## ЗАДАНИЕ
Можете пересказать короче абзац фрагмента интервью, который начинается словами «Вы знаете, у меня к написанию», сохранив его главные факты?

С. С. Уже прозвучало слово “фагот”. Ваш “Почерк Леонардо” года три назад стал для меня потрясением лета. Почему вы остановились именно на этом инструменте как на одном из главных образов романа?
Д. Р. Вы знаете, у меня к написанию “Почерка” был неожиданный толчок. Крупное произведение – это всегда очень серьезно. Это не рассказ, который ты пишешь три недели, месяц или полтора, это огромное, огромное пространство твоей жизни. Идея романа приходит странно и внезапно. Так меня застиг вишневый фагот – у сестры[96], в Бостоне. Мы сидели на кухне, я должна была куда-то ехать выступать. Заговорили о погоде, и сестра сказала: “Ты не представляешь, какая ужасная погода у нас бывает. Мой приятель ехал на репетицию в другой город, и вдруг началась невиданная, непривычная для тех мест и того времени снежная буря. Его машину засыпало. Мало того, на дорогу повалило деревья. Дерево лежало и впереди, и сзади, ему совершенно некуда было деться. И для того чтобы его драгоценный фагот какого-то известного мастера не замерз, он начал играть. Он играл восемь часов подряд, сыграл весь свой репертуар по многу раз”. И в этот момент я просто оглохла. У меня в голове зазвучал фагот. Один из концертов Вивальди.

## НАБОР ДАННЫХ
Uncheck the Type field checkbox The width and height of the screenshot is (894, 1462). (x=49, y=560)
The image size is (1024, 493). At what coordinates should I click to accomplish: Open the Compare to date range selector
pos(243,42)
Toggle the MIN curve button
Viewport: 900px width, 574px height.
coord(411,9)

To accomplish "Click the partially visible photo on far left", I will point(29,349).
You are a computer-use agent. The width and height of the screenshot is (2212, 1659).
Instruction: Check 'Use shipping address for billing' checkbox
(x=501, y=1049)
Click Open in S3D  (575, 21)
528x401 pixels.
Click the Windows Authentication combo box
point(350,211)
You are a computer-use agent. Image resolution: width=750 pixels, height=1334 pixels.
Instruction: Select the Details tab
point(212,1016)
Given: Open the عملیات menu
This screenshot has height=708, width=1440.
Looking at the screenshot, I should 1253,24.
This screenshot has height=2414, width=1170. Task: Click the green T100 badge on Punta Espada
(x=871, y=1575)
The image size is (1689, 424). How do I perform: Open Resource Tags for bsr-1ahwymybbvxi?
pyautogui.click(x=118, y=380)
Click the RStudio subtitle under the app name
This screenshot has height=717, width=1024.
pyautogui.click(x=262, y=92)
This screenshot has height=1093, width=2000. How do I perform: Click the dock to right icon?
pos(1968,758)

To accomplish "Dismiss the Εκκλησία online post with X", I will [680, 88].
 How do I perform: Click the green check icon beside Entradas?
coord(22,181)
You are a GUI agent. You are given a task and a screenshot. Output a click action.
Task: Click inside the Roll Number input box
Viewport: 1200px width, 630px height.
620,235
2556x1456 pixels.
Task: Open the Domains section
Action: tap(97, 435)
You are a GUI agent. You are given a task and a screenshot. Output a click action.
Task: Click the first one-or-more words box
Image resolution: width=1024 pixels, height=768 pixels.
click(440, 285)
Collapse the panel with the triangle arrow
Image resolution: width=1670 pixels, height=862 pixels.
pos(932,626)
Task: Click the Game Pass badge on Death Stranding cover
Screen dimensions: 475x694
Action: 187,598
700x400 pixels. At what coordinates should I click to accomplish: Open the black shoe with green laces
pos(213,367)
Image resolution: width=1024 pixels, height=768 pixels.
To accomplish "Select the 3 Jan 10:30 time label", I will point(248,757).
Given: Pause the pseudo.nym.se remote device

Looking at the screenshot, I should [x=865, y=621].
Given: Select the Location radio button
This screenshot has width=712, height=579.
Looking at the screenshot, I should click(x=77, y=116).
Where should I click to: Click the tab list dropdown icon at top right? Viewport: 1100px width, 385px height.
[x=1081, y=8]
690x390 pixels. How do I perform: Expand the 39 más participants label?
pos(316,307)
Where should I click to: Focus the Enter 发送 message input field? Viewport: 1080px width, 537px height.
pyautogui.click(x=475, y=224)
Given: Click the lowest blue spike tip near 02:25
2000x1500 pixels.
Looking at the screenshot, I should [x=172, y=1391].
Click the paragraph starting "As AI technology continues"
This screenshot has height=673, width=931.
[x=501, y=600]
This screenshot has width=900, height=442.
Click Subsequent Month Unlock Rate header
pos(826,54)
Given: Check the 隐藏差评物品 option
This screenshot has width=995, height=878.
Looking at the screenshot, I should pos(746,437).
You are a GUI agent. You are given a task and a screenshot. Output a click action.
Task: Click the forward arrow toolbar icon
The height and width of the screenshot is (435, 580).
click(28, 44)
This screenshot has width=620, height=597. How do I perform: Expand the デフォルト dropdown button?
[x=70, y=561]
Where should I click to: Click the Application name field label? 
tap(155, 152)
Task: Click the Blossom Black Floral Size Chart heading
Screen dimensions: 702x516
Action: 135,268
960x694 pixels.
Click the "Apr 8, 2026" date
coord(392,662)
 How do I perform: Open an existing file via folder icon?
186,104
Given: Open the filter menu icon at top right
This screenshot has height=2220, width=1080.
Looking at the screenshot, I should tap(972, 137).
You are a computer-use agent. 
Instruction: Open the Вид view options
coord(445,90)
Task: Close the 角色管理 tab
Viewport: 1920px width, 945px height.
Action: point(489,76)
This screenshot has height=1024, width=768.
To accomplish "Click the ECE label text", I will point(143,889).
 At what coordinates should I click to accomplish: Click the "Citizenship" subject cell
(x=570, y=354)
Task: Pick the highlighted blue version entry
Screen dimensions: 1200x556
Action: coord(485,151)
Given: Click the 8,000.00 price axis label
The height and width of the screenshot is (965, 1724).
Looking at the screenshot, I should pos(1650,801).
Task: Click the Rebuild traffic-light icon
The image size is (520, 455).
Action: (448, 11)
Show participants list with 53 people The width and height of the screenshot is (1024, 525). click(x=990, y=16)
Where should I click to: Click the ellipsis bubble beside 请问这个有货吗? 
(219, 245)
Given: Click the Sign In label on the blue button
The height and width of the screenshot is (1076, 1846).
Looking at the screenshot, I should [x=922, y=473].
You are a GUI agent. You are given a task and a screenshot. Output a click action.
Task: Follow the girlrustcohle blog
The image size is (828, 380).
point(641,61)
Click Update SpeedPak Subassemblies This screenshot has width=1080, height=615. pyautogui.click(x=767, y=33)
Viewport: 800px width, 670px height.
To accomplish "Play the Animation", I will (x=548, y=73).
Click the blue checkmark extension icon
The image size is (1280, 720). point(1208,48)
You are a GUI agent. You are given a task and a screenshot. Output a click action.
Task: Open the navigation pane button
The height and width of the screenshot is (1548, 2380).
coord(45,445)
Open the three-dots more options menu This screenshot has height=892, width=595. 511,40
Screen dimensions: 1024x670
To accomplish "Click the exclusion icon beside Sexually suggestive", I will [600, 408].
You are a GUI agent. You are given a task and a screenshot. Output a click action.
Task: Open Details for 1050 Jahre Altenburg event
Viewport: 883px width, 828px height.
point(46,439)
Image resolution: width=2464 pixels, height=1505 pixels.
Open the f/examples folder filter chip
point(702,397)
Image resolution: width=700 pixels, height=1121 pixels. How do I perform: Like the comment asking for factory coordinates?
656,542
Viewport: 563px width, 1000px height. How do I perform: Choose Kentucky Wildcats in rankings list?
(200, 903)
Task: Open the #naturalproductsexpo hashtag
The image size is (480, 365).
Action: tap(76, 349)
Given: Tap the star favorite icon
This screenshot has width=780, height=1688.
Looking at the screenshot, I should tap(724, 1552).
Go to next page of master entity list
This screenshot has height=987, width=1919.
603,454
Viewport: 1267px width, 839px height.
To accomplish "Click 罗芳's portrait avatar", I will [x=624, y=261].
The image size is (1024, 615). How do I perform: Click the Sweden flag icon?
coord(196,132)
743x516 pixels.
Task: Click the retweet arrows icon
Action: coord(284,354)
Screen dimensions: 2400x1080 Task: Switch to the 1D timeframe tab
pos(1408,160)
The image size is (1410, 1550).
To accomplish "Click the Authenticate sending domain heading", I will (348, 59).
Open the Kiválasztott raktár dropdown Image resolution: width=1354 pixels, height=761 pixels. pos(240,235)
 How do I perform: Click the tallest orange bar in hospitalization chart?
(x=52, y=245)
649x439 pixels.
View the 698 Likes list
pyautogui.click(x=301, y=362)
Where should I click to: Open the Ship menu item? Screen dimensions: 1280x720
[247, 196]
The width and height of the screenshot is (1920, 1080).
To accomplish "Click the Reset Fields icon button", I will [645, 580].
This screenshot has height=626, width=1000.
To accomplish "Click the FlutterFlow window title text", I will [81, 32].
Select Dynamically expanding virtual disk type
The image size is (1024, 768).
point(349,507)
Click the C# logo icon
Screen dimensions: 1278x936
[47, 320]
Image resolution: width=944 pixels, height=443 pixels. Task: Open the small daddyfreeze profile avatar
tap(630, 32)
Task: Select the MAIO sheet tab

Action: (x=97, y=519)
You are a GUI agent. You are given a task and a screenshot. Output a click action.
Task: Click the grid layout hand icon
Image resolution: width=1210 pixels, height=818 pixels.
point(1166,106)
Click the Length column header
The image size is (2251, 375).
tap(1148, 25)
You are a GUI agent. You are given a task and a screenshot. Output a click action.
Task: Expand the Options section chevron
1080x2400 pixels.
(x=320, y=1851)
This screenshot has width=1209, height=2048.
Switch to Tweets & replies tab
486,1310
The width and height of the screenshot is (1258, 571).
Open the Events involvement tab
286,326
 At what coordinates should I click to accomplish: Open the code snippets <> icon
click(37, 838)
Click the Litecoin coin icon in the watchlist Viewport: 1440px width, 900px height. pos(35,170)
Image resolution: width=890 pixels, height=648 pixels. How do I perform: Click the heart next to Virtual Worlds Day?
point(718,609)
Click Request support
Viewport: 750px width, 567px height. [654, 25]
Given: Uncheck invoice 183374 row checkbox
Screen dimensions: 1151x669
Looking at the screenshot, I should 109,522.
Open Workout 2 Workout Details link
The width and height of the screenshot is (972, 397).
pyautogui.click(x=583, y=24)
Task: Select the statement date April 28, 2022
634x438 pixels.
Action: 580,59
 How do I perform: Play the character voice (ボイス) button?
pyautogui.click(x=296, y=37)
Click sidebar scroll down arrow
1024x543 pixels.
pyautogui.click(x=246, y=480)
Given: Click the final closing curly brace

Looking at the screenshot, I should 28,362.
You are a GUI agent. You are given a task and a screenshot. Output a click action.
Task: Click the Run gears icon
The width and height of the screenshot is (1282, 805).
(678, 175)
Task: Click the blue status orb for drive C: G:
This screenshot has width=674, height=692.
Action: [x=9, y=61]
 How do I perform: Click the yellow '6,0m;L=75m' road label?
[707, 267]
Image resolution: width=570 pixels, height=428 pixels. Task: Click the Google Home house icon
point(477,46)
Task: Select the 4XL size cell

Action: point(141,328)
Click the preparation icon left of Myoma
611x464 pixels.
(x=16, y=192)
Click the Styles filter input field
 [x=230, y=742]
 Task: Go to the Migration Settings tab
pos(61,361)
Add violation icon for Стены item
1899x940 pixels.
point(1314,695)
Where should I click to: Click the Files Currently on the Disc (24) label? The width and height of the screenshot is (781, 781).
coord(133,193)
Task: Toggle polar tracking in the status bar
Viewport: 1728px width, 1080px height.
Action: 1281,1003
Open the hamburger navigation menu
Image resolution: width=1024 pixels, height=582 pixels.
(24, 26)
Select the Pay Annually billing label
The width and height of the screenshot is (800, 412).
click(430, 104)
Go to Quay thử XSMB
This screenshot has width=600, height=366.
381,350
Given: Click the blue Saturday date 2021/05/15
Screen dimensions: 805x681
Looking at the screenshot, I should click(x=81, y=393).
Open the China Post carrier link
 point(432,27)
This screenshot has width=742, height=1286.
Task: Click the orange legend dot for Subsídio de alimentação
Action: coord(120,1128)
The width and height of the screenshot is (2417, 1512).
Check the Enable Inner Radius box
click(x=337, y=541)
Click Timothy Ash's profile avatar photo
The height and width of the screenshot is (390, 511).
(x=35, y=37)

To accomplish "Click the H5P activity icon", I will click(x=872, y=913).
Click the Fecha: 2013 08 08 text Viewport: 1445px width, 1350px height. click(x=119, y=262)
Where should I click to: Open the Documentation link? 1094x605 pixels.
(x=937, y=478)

## ОБРАЗЕЦ ОТВЕТА
Роман «Почерк Леонардо» начался с неожиданного толчка. Крупное произведение пишется не три недели, как рассказ, а занимает огромную часть жизни, и его идея приходит внезапно. Так и вышло с вишневым фаготом. В Бостоне, на кухне у сестры, перед поездкой на выступление, сестра рассказала о приятеле. Тот ехал на репетицию в другой город и попал в небывалую для тех мест снежную бурю. Машину засыпало, а деревья упали на дорогу и спереди, и сзади. Чтобы его драгоценный фагот работы известного мастера не замерз, он восемь часов подряд играл, много раз повторив весь свой репертуар. В этот момент в голове зазвучал фагот — один из концертов Вивальди.